The following are five of the most highly-recommended books there are to learn more about the US healthcare system. Each documents:
- the rise of the American healthcare system
- the reasons for its many challenges
- the most probable courses of action to improving it
America’s Bitter Pill: Money Politics Backroom Deals, and the Fight to Fix Our Broken Health Care System by Steven Brill
This book is a detailed tell-all of how the Affordable Care Act was developed, executed, and largely inefficient at tackling the lack of accountability for corrupt healthcare industry practices. The book documents Brill’s initial recognition of the ongoing exploitative practices of healthcare industry officials for profit. It follows with to the subsequent establishment of the ACA as a spirited but largely ineffective initiative to combat it.
This book provides detailed documentation of how the ambitious aims of the ACA was stopped in its tracks by territorial politics and staff members’ failure to deliver.
Overtreated by Shannon Brownlee
This book is Brownlee’s account of the unhealthy level of dependence that the American population suffers from due to unnecessary medical intervention. The book examines the hefty economical toll that unnecessary healthcare has. It also looks at also the widespread damage done the population’s collective health. The book explores the idea that while the problem of unnecessary healthcare is very well-known, many lack either the leverage, understanding or incentive to resolve it.
Reinventing American Healthcare by Ezekiel Emanuel
This book is a chronicle of the establishment, fallout, and resulting chaos of the American healthcare system. The book covers the establishment of the ACA, documenting the extensive reformation’s:
- legal hurdles
- political impact
- consequences
The book is both a historical account and an open discussion of the nature of American healthcare’s controversial nature.

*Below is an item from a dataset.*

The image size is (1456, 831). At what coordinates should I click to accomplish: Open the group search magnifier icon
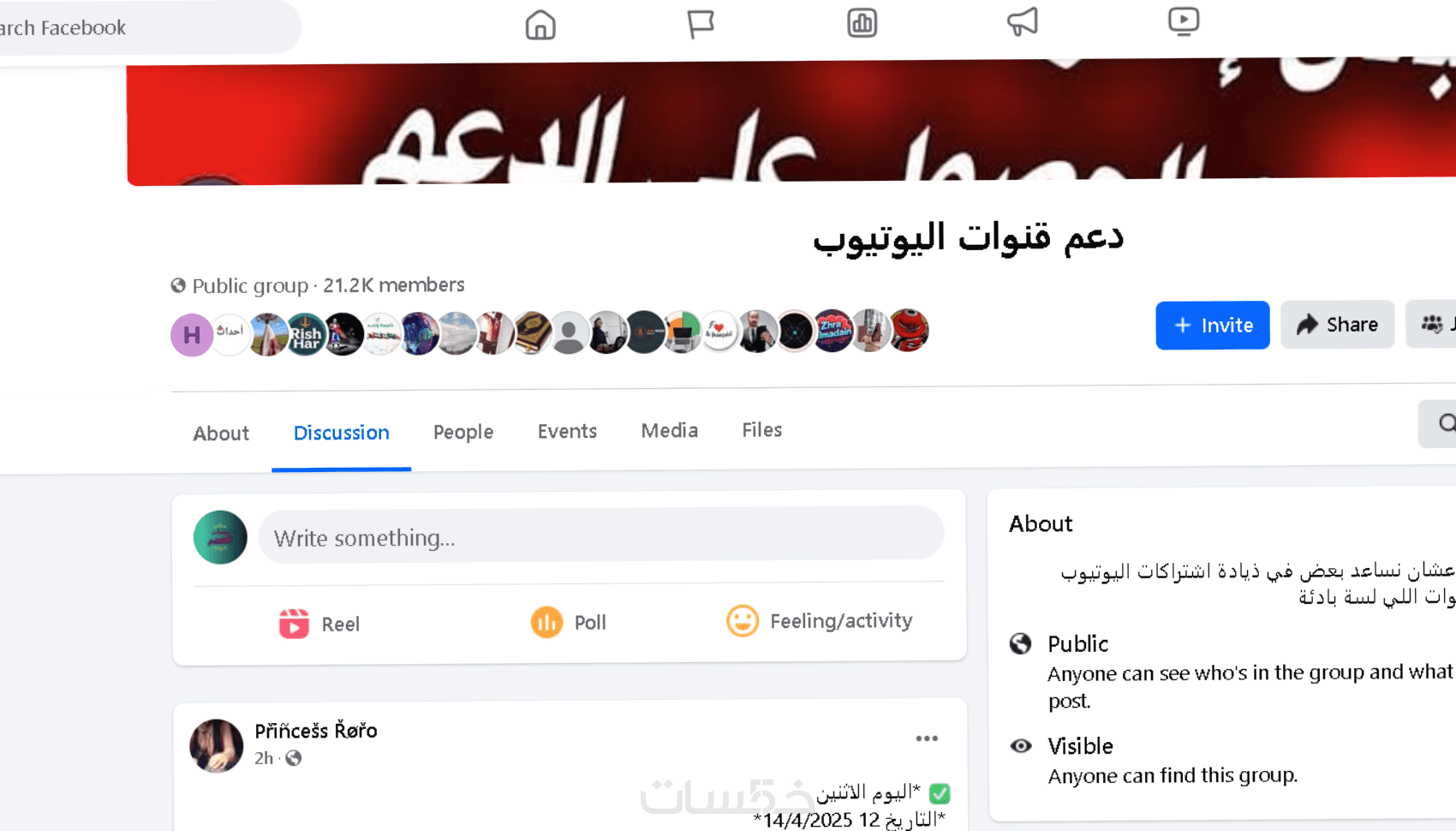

An American Sickness: How Healthcare Became a Big Business by Elizabeth Rosenthal
This book was written to:
- investigate the origins of American healthcare
- dissect its operations
- draw educated inferences about its future
The book provides a detailed breakdown of the American healthcare system’s:
- total cost
- dangers
- current trajectory
- possible solutions that may have the most realistic chances to improving it
The Innovators Prescription: A Disruptive Solution for Healthcare by Clayton M. Christensen and Jason Hwang
This book is a call to action for what Christensen and Hwang believe to be the most feasible plan to redeem the US healthcare system. The book works to outline the full extent of the healthcare system’s most prominent failures and the chains of events that made such shortcomings possible.
The book acknowledges the issues. It prescribes measures that could be taken to help the American healthcare system become an asset to the American people instead of a begrudgingly tolerated hindrance. The book’s main school of thought is the idea that the primary hope for the American healthcare system is innovation. The authors support their proposal for innovative American healthcare reform by referencing older healthcare systems around the world that were heavily regulated before being reformed.